Segment Start: PROVIDED RECORDS

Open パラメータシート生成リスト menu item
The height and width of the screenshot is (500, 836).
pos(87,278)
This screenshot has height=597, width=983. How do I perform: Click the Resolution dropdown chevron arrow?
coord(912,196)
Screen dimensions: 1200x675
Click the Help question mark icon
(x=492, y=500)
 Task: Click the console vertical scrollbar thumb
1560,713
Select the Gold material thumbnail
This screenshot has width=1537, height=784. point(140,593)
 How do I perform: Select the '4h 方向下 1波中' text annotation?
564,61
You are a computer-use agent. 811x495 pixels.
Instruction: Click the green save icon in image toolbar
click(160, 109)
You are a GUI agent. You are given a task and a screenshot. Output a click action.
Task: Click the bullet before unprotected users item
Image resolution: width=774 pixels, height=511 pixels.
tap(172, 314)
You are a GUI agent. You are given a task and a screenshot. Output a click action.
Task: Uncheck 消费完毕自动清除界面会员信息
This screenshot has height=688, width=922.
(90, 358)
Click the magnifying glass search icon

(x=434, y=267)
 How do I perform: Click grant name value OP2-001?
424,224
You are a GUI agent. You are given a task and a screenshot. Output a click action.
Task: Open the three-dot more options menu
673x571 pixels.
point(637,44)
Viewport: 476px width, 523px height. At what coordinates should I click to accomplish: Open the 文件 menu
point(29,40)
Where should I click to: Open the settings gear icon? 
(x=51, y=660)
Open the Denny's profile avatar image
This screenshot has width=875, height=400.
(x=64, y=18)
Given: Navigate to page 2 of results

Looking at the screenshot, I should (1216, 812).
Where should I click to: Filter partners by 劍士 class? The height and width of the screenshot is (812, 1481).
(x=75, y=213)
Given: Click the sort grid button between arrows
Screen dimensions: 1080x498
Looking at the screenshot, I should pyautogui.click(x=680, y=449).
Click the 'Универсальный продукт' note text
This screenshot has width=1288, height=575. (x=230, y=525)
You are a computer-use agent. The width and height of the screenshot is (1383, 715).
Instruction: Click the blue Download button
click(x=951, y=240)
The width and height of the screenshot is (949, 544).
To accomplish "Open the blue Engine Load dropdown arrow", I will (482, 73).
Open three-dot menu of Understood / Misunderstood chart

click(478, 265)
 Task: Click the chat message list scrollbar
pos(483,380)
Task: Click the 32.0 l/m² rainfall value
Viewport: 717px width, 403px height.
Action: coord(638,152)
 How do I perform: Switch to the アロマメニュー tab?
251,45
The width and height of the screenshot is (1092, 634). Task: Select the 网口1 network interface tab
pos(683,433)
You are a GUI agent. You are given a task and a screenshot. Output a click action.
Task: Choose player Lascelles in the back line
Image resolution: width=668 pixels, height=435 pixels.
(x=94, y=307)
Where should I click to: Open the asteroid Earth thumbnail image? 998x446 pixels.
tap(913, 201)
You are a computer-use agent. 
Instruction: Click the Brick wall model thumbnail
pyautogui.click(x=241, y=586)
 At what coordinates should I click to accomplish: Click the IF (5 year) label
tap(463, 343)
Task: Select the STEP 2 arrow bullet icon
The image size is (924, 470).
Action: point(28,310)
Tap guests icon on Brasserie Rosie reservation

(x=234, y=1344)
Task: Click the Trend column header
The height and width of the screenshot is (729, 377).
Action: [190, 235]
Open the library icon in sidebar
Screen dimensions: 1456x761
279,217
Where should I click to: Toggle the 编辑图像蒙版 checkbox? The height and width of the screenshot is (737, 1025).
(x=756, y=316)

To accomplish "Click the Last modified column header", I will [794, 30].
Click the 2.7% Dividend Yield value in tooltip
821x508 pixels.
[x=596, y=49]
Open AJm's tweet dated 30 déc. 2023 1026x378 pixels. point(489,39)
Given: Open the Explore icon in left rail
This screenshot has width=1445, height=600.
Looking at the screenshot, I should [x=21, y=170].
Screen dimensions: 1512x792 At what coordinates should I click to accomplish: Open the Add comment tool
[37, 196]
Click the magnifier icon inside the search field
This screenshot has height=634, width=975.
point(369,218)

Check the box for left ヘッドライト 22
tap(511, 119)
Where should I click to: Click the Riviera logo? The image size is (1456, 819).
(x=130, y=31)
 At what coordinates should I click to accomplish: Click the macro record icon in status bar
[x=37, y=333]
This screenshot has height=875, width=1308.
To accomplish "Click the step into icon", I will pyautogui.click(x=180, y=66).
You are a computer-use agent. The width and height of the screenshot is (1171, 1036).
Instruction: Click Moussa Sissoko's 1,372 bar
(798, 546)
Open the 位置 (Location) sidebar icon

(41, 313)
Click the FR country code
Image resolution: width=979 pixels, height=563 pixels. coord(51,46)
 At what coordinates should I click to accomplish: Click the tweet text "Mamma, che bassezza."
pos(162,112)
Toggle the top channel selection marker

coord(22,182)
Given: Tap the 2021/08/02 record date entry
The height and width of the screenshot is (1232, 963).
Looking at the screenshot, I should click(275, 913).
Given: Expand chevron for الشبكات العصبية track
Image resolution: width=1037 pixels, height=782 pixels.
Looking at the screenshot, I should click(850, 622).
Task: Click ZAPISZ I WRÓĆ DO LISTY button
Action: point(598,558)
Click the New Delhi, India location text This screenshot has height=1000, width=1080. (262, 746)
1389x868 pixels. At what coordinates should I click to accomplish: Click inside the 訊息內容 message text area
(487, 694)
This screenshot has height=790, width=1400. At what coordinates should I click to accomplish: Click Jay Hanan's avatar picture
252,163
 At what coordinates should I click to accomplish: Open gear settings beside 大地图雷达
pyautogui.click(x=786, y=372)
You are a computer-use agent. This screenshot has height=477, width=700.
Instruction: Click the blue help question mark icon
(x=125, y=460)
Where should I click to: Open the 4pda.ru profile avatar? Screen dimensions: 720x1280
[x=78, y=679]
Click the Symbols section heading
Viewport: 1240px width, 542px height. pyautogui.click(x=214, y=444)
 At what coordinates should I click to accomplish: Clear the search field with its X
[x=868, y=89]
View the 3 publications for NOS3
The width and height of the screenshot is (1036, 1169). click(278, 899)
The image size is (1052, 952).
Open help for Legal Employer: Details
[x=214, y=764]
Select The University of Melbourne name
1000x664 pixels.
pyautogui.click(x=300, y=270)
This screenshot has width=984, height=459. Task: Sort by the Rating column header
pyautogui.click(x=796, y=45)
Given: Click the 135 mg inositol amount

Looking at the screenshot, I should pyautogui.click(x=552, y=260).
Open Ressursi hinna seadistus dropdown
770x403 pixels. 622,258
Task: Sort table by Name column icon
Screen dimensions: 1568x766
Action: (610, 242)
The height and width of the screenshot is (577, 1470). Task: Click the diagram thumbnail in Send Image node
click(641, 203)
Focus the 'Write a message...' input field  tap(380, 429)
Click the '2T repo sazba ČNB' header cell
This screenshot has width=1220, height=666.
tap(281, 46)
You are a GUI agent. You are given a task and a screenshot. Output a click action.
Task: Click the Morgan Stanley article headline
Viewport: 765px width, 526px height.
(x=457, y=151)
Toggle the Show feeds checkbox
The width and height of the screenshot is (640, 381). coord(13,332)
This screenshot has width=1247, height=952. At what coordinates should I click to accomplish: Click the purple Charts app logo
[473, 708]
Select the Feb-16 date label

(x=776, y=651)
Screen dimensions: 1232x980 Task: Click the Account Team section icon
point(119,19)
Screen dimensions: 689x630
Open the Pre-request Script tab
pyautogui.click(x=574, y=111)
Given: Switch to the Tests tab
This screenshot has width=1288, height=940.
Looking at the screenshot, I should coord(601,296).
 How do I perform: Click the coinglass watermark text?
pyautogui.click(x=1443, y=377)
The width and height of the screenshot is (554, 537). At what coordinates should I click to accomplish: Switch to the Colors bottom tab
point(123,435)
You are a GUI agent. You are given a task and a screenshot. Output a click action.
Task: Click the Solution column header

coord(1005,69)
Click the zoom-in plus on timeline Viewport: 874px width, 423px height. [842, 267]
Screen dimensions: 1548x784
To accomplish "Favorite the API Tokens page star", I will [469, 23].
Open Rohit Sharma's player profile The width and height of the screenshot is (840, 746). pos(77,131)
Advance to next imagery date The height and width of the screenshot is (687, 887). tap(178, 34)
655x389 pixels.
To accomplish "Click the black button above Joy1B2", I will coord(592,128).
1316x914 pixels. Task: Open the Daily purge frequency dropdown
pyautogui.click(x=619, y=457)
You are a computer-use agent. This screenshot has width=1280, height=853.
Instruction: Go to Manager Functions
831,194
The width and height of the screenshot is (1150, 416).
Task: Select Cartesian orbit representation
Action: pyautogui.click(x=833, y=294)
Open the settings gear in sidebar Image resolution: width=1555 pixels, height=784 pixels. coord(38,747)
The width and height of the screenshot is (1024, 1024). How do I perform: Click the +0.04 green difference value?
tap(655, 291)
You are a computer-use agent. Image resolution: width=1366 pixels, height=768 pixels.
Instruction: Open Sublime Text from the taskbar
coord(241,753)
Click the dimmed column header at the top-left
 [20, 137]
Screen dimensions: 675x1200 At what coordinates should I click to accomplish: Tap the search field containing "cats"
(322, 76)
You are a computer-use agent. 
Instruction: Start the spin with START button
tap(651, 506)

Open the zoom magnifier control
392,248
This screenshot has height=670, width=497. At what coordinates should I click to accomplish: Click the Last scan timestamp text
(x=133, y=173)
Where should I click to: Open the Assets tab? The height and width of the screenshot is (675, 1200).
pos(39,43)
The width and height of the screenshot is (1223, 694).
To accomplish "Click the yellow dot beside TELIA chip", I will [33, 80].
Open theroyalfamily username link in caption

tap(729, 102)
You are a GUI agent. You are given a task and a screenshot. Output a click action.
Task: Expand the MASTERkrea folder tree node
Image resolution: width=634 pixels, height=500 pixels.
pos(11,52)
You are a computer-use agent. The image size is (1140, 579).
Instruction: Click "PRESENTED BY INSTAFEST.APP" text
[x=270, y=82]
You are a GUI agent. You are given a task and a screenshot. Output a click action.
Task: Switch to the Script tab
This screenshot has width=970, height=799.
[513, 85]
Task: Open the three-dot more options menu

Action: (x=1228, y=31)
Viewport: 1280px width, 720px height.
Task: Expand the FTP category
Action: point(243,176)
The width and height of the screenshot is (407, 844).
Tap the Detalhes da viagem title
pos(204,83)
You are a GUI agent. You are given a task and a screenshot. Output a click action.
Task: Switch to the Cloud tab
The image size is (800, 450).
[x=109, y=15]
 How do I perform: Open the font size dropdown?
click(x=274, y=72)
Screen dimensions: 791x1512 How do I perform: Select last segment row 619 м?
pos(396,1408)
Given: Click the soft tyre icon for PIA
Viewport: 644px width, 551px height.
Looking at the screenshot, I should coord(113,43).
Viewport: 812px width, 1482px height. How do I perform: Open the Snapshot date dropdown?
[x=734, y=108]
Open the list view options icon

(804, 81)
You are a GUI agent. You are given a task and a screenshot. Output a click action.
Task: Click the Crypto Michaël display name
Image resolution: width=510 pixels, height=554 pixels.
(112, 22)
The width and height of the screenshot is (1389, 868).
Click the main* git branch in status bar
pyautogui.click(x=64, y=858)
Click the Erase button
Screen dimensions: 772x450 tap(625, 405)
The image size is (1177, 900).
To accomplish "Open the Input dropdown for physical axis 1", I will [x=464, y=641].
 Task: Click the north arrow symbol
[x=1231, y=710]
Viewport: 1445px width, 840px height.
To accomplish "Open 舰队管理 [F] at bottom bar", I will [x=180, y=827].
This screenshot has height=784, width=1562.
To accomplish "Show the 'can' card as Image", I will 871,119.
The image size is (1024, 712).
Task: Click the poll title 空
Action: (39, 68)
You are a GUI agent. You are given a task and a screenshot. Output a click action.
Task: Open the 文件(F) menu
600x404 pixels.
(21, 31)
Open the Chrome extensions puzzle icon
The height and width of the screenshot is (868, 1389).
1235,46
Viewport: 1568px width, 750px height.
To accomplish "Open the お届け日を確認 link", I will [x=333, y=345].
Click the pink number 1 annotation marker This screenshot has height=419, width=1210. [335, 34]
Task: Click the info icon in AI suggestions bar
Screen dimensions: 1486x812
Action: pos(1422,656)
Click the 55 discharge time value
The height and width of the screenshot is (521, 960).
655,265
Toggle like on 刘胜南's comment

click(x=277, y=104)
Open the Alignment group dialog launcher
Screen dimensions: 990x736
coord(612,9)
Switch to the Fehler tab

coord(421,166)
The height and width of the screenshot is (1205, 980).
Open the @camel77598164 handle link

Segment End: PROVIDED RECORDS

PROBLEM STATEMENT
All lines holding the word "item" must be found in the listing and copied.

TASK ANSWER
Open パラメータシート生成リスト menu item
Task: Click the bullet before unprotected users item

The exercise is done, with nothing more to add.